Das führt selten zu einem besseren Ergebnis, sondern meist zu Unruhe. Das Bild verliert an Klarheit, weil zu viele Dinge gleichzeitig Aufmerksamkeit verlangen.

Malen funktioniert deutlich besser, wenn du es strukturierter angehst. Statt alles auf einmal zu wollen, konzentrierst du dich auf einzelne Schritte. Zuerst der Hintergrund, dann die großen Formen, danach die nächsten Ebenen. Details kommen ganz zum Schluss.

Diese Herangehensweise hat einen entscheidenden Vorteil: Du behältst die Kontrolle.
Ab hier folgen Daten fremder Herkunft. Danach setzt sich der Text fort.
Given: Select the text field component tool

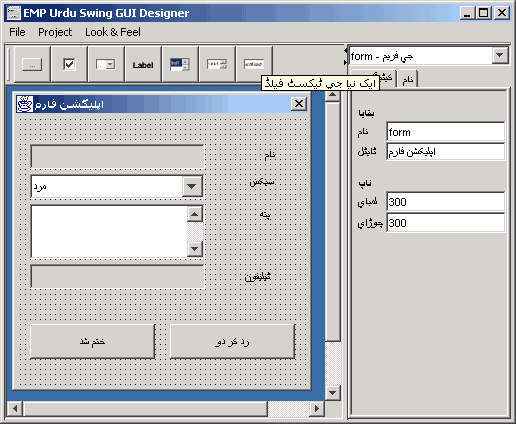Looking at the screenshot, I should point(254,64).
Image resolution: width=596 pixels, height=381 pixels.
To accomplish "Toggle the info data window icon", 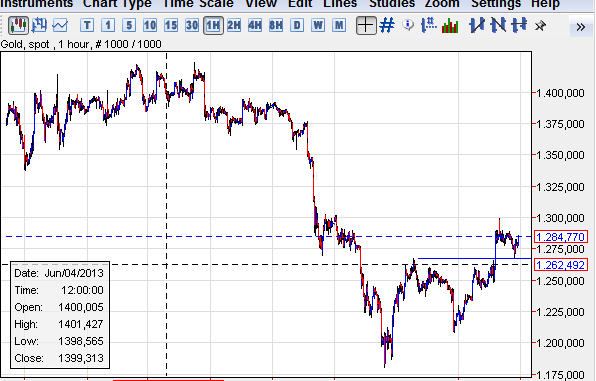I will (x=408, y=25).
Dein Bild baut sich logisch auf, und du kommst nicht in die Situation, dass du gleichzeitig an zu vielen Stellen korrigieren musst.
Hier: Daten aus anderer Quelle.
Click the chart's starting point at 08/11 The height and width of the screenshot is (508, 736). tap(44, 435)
Ein ruhiger Aufbau führt fast immer zu einem besseren Ergebnis als ein überladener Start.

Fehler Nr. 3: Du hast falsche Erwartungen an dich selbst

Der dritte Fehler liegt weniger in der Technik, sondern in der eigenen Erwartungshaltung.

Viele gehen mit dem Gedanken an die Leinwand, dass das Bild möglichst schnell gut aussehen soll. Wenn das nicht passiert, entsteht Frust. Und dieser Frust führt oft dazu, dass man sich selbst infrage stellt.
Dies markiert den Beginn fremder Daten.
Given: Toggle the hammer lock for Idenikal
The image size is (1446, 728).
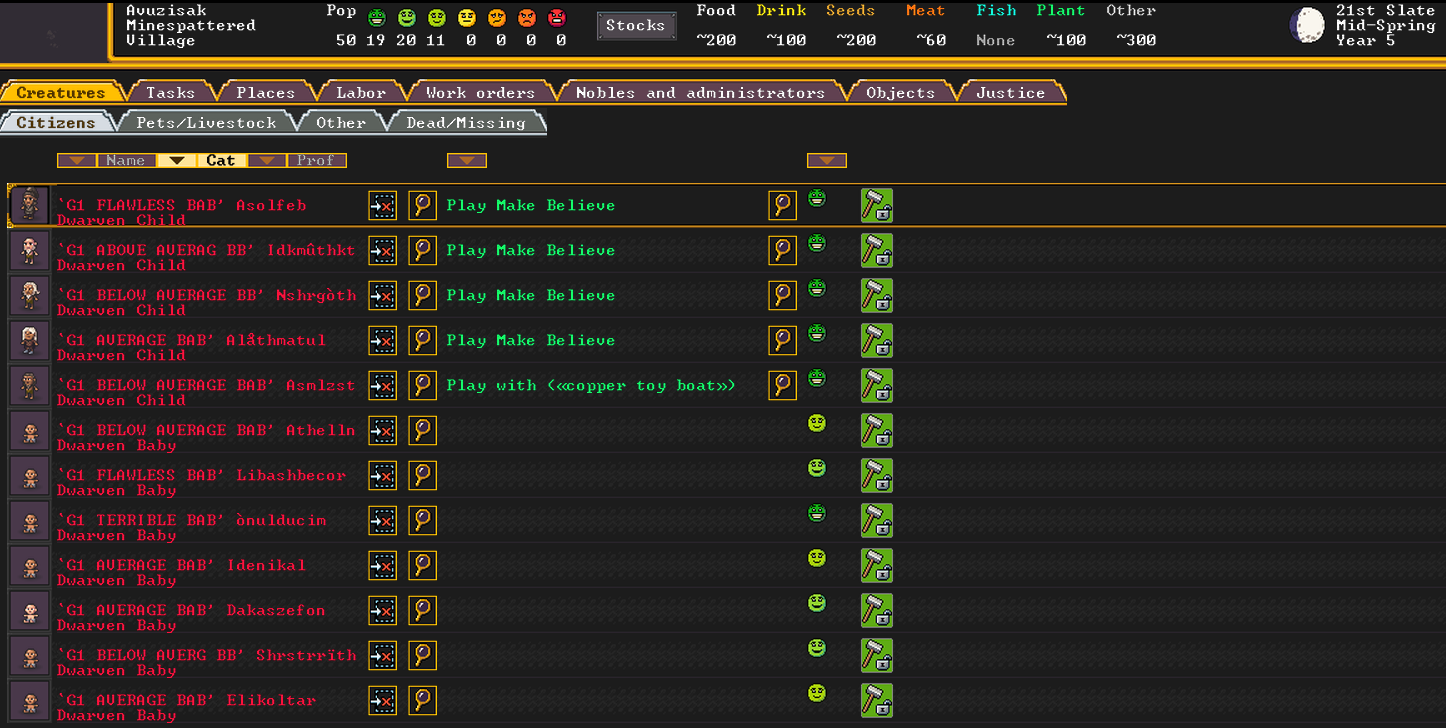Looking at the screenshot, I should (x=876, y=565).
Dabei ist genau das der falsche Maßstab.

Malen ist ein Lernprozess. Jeder Pinselstrich, jede Korrektur und auch jedes Bild, das nicht so gelingt wie geplant, gehört dazu. Fortschritt entsteht nicht durch perfekte Ergebnisse, sondern durch Wiederholung und Erfahrung.

Wenn du dir erlaubst, zu lernen, verändert sich deine Herangehensweise automatisch. Du gehst entspannter an dein Bild heran, probierst mehr aus und wirst mit der Zeit sicherer. Das Ergebnis verbessert sich dann ganz von allein, nicht weil du dich zwingst, sondern weil du verstehst, was du tust.

Warum diese drei Fehler so entscheidend sind

Diese drei Punkte hängen enger zusammen, als es auf den ersten Blick scheint. Wer zu früh aufgibt, hat oft vorher zu viel auf einmal gewollt. Und wer zu viel will, setzt sich meist selbst unter Druck.

Am Ende geht es weniger um einzelne Techniken, sondern um den Umgang mit dem eigenen Lernprozess. Wenn du verstehst, dass ein Bild Zeit braucht, dass nicht alles sofort funktionieren muss und dass Entwicklung ein normaler Teil davon ist, verändert sich deine gesamte Erfahrung beim Malen.

Fazit: Fortschritt entsteht durch Dranbleiben

Du musst nicht perfekt starten, um gute Bilder zu malen. Du musst auch nicht sofort alles verstehen. Was wirklich entscheidend ist, ist etwas anderes: dass du dranbleibst, auch wenn es sich zwischendurch nicht gut anfühlt.

Wenn du deinem Bild mehr Zeit gibst, strukturierter arbeitest und deine Erwartungen anpasst, wirst du automatisch Fortschritte sehen. Nicht unbedingt von heute auf morgen, aber Schritt für Schritt.

Und genau so entsteht Sicherheit. Nicht durch Perfektion, sondern durch Erfahrung.